The test case was brought by a number of refugee organisations against provisions of the Nationality, Immigration and Asylum Act 2002 which came into force on 8 January 2003. Under the new law, adult asylum seekers deemed to have applied for asylum late get nothing at all to keep them alive, unless they have children under 18. The result of the new law was asylum seekers, some physically injured or psychologically disturbed, having to queue for hours in the bitter cold outside the Home Office, and then having to sleep rough because NASS refused to provide them with support on the ground that they should have applied at the port. On the first day of the measure's operation, three people were taken to hospital with hypothermia.

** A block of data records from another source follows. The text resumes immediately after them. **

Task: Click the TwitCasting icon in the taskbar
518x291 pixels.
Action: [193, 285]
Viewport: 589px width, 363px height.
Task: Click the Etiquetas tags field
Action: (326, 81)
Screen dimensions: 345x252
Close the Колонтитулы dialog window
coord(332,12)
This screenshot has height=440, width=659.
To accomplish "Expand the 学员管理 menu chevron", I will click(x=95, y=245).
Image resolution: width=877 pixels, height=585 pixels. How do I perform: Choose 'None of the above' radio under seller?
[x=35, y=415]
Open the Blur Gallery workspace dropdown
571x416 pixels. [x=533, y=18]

Section 55, which penalises late claimants, was one of a number of ever more draconian measures introduced by government amendment as the Bill went through parliament. The normal process of negotiation resulting in compromise and softening or withdrawal of the tougher provisions was reversed, as the government used the parliamentary process to make a harsh law harsher. Other late amendments disentitled refugees resident elsewhere in Europe, and EU nationals, from social service assistance and support; re-introduced the notorious "white list" of "safe" countries of origin abolished in 1999; and for the first time removed in-country appeal rights from asylum claimants whose claims the Secretary of State deems "clearly unfounded".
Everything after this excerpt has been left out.